Prompt: Restate exactly the lines below, from the one containing "You are a GUI" through the final line, and leave out the pictures.

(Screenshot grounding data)
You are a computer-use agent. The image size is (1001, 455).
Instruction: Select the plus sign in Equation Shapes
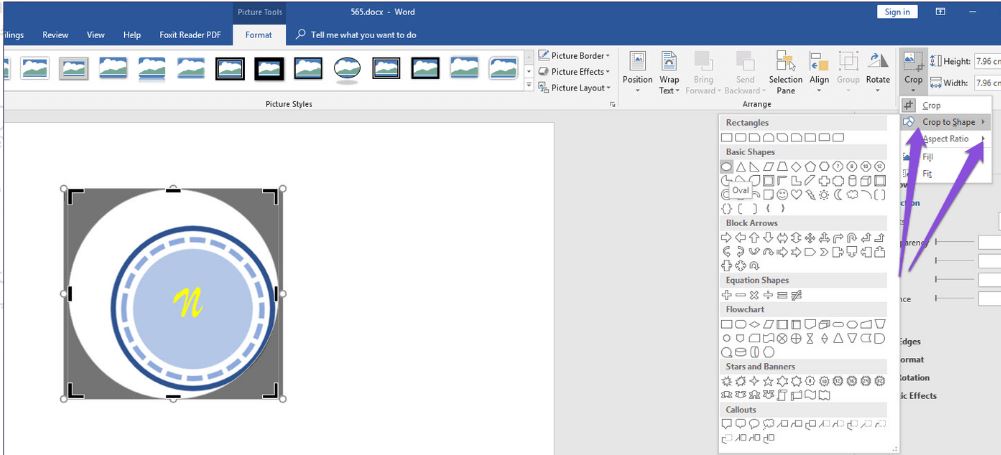click(727, 295)
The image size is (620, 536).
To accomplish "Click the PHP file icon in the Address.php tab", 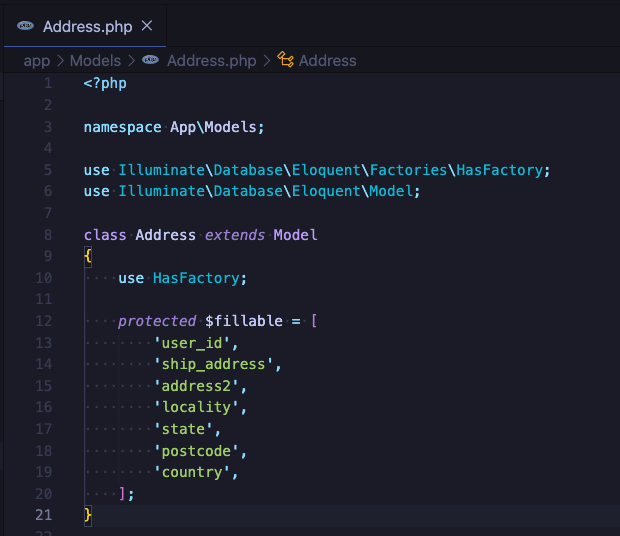I will point(26,26).
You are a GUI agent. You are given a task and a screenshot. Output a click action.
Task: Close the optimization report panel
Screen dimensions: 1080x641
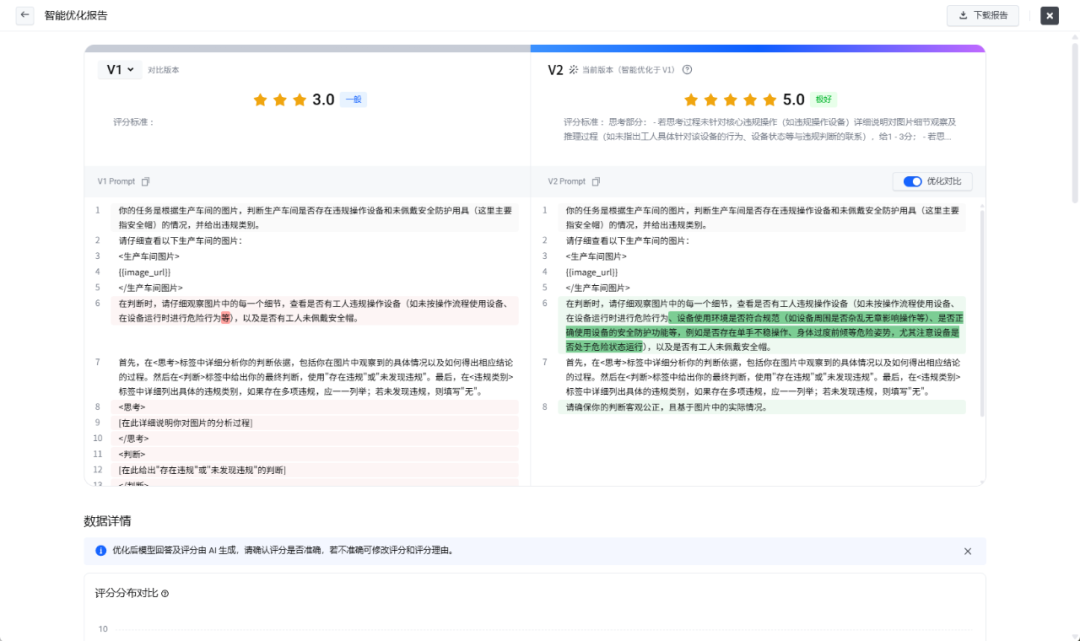pyautogui.click(x=1049, y=15)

Task solution:
You are a GUI agent. You are given a task and a screenshot. Output a click action.
Task: Close the optimization report panel
Screen dimensions: 1080x641
pyautogui.click(x=1049, y=15)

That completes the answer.